According to Forbes, Faucette lowered his 2011 revenue forecast for the company from $13.7 billion to $12.2 billion, and warned that there could be further downside risk to 2011 and 2012 estimates unless Motorola can “quickly adjust and refresh its product portfolio.”
The company will need to “substantially differentiate themselves from the rest of the pack” with its next set of products, Faucette added. Otherwise, “shareholders may be looking at another meaningful step down.”

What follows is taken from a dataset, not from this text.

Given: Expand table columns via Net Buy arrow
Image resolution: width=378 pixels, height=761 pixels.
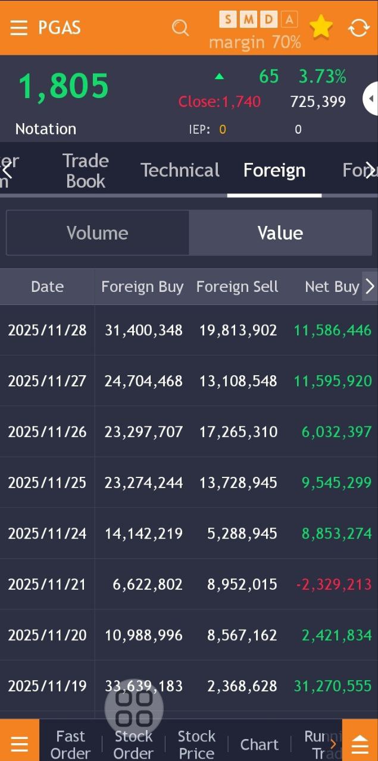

Smartphones and tablets indeed run in crowded packs these days-at the Consumer Electronics Show in January, nearly 100 tablets were on display-making differentiation no easy feat. (HTC is trying to make its Flyer tablet stand out by equipping it with, of all things, a stylus.)
Nonetheless, the tech world is taking note of the Xoom. Reacting to Apple’s March 2 introduction of the Apple iPad 2, analyst Ken Hyers, with Technology Business Research, twice mentioned the Xoom, telling eWEEK that the iPad 2-the market leader by a long shot-failed to match the Xoom’s screen resolution and cameras. And from an ecosystem perspective, he added, “For hardware developers, it’s straightforward to build whatever device they want using Android. Look at the Xoom.”
Again responding to the iPad 2, analyst Jack Gold, with J. Gold Associates, also pointed to the Motorola tablet. “I don’t see [the iPad 2] as heads above the competition-especially the Xoom-right now,” Gold wrote in a March 2 research note.
And in testing in eWEEK’s Labs, the Xoom came out on top, with reviewer Clint Boulton describing himself as “smitten” after two days of testing. “As far as pure Web-surfing experiences go, the Motorola Xoom Android 3.0 ‘Honeycomb’ tablet is an absolute joy to use,” he wrote. “It satisfies a craving users have had to enjoy the power of their laptops with the portability of their smartphones.”
With the Atrix, Motorola would appear to be doing the same-merging the perks of each device. Other reviews of the smartphone were enthusiastic. In The Wall Street Journal, Walter S. Mossberg called it “one of the nicest smartphones I’ve tested,” while The New York Times’ David Pogue called it a “beautiful, loaded, screamingly fast Android phone.”
However, criticisms by each perhaps explain a bit of the phone’s modest sales. Pogue found watching Flash video to be “jerky” on the Atrix laptop, and Mossberg complained that the applications weren’t as polished or powerful as typical PC applications, and that there were clumsy aspects to using the phone clicked in to the dock. Pogue concluded that Motorola had a “really, really brilliant idea,” but looked forward to its next version of the Atrix setup, which presumably would be over its present hiccups.
The culprit, however, may be AT&T’s device portfolio-beefed up over recent quarters in anticipation of the carrier’s loss of its exclusive rights to the Apple iPhone.
In addition to the iPhone 3GS, Faucette added in his research note, the HTC Inspire was keeping Atrix sales “well below forecast.”
Motorola will announce its first-quarter results on April 28.